Stored items
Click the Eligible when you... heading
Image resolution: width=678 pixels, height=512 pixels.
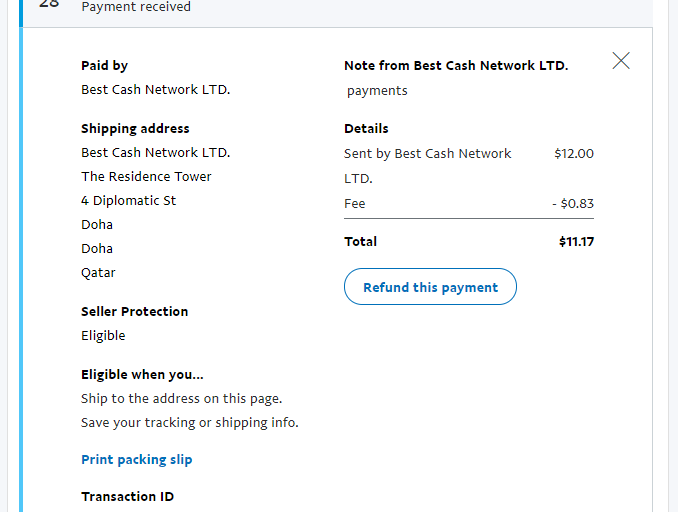pyautogui.click(x=142, y=375)
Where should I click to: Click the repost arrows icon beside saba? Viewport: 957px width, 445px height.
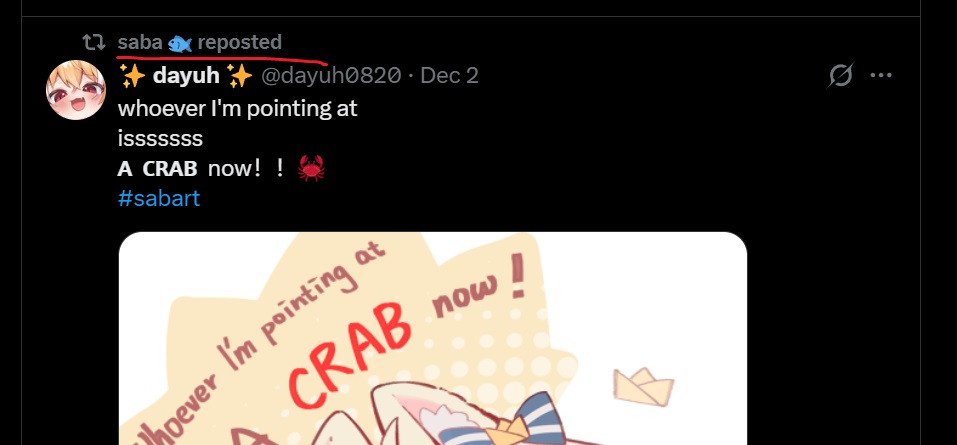93,42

Your goal: The records must appear again word for word, though none of their pictures should.

Solution to this task:
Click the Eligible when you... heading
Image resolution: width=678 pixels, height=512 pixels.
pyautogui.click(x=142, y=375)
Where should I click to: Click the repost arrows icon beside saba? Viewport: 957px width, 445px height.
93,42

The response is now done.